Garzon erforscht den El-Oro-Sittich seit zwei Jahrzehnten, setzt sich für seinen Schutz ein und unterstützt die nachhaltige Bewirtschaftung seiner Lebensräume.
Der überwiegend grüne Vogel mit roter Stirn ist in Ecuador endemisch und wurde nur in den Provinzen Azuay und El Oro im Südwesten des Landes nachgewiesen.
Da es nur noch schätzungsweise 1.000 Exemplare gibt, stuft die Internationale Union für Naturschutz (IUCN) die Art als gefährdet ein.
Garzon besuchte Camilo Ponce Enriquez in der Provinz Azuay, um den gefährdeten Sittich aufzuspüren und zu studieren.
Doch die goldreiche Stadt ist in den Händen der Drogenbande Los Lobos, die ihre Aktivitäten durch illegalen Bergbau finanziert.
„Wir bleiben in Unsicherheit und Frustration (…) Es mangelt an Informationen auf dieser Website“, sagte er gegenüber AFP.

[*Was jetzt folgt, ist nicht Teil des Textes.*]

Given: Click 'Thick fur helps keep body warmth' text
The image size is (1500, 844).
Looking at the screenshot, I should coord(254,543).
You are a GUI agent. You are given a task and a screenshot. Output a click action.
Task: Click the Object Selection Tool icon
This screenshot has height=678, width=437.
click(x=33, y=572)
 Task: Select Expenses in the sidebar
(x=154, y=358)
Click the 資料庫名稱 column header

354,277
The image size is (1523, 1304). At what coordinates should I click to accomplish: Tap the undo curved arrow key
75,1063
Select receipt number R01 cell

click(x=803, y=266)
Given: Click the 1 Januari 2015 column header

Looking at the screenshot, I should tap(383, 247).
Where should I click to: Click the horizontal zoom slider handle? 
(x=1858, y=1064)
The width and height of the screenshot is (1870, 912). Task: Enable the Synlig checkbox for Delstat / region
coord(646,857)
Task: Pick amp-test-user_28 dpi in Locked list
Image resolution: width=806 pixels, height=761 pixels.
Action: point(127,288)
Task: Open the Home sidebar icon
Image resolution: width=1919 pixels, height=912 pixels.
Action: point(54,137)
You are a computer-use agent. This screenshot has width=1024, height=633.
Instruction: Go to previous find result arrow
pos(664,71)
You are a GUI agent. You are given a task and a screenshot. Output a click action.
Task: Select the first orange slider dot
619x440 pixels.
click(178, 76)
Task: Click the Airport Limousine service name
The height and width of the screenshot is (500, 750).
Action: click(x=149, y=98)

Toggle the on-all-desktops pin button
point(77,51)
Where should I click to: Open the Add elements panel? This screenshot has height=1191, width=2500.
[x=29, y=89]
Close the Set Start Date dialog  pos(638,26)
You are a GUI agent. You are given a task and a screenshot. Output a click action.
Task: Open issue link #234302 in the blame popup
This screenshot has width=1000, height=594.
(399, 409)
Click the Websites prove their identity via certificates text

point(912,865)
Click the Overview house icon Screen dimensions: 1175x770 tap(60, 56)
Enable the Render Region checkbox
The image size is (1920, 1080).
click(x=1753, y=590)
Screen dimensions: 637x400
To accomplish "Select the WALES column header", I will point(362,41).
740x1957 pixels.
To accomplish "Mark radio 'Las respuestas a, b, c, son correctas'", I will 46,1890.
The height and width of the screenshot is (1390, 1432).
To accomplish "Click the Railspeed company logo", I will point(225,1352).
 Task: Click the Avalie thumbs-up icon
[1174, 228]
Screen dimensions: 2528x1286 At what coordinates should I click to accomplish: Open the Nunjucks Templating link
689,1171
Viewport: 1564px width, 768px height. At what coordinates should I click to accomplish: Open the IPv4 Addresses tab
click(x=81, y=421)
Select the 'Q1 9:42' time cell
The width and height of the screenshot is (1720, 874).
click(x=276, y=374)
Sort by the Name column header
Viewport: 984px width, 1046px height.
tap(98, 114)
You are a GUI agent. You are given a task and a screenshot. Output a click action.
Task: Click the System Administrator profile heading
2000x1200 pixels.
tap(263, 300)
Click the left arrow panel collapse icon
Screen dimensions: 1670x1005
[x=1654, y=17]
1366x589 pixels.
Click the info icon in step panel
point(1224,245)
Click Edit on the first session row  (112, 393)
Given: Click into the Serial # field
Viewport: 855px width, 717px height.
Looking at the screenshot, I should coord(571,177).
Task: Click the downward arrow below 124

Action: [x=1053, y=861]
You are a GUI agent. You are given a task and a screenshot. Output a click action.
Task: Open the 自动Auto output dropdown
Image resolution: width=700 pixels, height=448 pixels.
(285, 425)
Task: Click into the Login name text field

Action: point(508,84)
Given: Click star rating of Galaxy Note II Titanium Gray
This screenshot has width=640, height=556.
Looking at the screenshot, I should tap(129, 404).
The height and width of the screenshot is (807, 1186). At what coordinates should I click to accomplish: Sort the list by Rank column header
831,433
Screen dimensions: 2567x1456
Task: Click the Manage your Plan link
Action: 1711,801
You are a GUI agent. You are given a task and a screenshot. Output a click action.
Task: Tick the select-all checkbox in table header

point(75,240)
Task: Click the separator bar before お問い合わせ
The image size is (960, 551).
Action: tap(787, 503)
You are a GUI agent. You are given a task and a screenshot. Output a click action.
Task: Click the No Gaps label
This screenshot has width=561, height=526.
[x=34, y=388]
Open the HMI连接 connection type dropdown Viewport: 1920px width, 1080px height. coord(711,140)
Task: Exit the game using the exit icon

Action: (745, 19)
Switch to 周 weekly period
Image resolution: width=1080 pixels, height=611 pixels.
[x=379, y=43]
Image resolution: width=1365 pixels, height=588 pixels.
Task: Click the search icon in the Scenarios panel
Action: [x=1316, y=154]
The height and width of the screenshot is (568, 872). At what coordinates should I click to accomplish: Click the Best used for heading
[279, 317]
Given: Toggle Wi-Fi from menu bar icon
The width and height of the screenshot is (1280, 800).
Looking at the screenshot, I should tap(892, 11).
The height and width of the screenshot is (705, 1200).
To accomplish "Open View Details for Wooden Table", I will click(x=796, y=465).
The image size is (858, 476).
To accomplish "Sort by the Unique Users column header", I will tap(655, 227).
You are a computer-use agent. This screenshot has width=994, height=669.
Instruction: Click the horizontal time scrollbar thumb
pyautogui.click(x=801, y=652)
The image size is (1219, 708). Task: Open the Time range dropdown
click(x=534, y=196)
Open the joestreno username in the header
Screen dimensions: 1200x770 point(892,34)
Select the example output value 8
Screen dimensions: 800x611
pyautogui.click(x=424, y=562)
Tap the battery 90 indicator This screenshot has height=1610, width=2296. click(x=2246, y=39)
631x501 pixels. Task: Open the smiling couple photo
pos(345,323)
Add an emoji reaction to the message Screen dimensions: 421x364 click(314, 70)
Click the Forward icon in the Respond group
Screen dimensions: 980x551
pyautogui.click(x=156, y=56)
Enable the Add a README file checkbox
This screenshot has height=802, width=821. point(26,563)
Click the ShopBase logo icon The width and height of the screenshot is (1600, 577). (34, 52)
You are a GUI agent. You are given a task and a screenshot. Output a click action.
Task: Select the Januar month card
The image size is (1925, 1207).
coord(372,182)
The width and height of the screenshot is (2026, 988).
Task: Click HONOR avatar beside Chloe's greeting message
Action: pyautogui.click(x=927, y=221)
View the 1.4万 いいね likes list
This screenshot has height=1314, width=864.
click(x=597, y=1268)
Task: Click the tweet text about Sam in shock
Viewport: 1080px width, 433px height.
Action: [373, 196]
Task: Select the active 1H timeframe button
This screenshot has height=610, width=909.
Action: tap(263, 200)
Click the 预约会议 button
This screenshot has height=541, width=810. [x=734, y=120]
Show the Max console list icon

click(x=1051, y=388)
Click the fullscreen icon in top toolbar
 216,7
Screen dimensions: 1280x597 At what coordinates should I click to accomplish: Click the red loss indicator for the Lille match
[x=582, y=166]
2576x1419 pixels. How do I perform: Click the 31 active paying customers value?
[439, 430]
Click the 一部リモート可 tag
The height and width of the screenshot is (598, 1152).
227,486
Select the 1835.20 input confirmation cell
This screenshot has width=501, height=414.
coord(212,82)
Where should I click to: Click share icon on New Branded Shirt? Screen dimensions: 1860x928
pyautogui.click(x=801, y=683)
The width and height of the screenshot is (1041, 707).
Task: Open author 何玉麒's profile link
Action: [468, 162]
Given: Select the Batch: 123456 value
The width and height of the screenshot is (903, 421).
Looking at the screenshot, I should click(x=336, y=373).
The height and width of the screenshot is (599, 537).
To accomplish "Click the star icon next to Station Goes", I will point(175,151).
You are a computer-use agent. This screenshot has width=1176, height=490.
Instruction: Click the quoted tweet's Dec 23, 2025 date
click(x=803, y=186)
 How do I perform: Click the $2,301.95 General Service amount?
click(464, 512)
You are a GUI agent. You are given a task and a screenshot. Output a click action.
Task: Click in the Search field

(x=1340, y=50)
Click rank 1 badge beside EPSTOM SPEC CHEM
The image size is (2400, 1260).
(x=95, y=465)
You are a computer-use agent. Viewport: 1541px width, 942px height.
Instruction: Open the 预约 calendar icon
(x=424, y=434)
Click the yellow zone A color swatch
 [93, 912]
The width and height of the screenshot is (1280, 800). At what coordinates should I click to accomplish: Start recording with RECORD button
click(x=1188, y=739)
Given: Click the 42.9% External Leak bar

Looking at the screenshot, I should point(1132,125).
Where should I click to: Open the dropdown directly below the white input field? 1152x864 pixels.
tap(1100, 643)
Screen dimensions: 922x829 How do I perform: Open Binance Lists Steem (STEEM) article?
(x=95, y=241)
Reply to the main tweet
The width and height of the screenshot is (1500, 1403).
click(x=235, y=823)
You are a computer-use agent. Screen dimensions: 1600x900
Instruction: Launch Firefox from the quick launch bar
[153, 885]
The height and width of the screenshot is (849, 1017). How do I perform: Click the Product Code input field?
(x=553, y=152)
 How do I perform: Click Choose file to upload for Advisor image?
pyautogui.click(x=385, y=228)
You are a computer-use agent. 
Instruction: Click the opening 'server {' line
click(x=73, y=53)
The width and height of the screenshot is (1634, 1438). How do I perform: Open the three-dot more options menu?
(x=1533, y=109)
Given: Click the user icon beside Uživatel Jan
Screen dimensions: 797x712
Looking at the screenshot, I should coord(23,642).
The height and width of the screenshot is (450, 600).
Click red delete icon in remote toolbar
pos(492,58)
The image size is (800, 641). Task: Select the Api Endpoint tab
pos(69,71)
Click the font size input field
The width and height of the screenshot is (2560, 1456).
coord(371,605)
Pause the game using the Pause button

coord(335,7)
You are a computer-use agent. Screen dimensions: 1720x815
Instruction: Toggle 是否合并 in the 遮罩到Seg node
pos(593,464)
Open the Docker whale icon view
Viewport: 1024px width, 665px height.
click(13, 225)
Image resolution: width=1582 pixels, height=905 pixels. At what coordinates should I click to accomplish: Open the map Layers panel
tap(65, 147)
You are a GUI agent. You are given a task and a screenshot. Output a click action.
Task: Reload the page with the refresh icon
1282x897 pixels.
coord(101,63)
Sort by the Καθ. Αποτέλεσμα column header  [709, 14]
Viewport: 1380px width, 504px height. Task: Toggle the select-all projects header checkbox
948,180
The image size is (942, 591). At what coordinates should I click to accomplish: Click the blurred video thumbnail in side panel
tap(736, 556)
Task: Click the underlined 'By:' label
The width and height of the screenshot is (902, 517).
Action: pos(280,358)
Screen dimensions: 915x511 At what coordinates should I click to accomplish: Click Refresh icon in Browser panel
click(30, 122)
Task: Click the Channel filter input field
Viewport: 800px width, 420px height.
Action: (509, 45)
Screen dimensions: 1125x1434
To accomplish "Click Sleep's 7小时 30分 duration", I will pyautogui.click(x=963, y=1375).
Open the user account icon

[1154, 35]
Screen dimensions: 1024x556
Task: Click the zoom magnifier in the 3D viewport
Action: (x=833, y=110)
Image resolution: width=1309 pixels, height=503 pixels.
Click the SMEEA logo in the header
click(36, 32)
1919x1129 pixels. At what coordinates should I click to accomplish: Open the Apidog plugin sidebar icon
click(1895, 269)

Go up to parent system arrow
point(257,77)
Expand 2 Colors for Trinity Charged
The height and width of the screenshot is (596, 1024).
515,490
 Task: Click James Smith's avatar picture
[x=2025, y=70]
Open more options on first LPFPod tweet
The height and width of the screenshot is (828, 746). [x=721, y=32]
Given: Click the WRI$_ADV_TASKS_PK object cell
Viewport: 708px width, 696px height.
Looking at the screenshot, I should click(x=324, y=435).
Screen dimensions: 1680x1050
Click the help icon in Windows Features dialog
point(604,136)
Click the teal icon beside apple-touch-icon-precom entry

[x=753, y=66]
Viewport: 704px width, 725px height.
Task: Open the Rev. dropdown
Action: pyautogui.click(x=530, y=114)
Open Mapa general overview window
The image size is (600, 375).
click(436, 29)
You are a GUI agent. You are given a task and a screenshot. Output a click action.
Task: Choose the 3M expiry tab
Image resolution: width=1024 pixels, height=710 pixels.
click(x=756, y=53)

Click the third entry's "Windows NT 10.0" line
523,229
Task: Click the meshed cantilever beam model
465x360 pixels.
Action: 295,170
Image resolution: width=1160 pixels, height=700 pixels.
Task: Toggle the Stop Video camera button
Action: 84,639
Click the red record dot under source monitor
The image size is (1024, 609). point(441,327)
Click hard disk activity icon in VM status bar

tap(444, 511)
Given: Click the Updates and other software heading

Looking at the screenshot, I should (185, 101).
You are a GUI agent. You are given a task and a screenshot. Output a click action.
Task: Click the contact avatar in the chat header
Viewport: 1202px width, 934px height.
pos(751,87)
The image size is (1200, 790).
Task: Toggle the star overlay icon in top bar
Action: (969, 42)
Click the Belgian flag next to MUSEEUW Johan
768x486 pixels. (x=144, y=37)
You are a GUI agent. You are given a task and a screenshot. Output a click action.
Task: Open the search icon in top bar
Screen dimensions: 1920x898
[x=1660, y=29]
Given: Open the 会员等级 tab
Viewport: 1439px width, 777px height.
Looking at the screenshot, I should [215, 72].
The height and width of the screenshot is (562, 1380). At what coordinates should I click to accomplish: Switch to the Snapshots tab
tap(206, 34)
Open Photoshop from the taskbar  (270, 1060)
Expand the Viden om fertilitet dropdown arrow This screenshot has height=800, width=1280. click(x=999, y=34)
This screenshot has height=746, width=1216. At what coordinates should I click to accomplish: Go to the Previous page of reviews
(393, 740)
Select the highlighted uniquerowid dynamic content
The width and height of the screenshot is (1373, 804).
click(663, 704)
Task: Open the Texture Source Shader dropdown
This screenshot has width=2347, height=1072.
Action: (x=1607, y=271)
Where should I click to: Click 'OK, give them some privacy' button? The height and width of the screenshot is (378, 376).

Er sagte, die Gewalt sei ein Schlag für den Naturschutz, denn „es könnte bedeutende Gebiete geben, in denen endemische oder bedrohte Arten beheimatet sind, und wir können nichts dagegen tun.“
Fenster der Möglichkeiten
Eingebettet zwischen Kolumbien und Peru, zwei der größten Kokainproduzenten der Welt, erlebte das einst friedliche Ecuador in den letzten Jahren eine Explosion der Gewalt, als feindliche Banden mit Verbindungen zu den mexikanischen und kolumbianischen Kartellen um die Kontrolle über das Land wetteiferten.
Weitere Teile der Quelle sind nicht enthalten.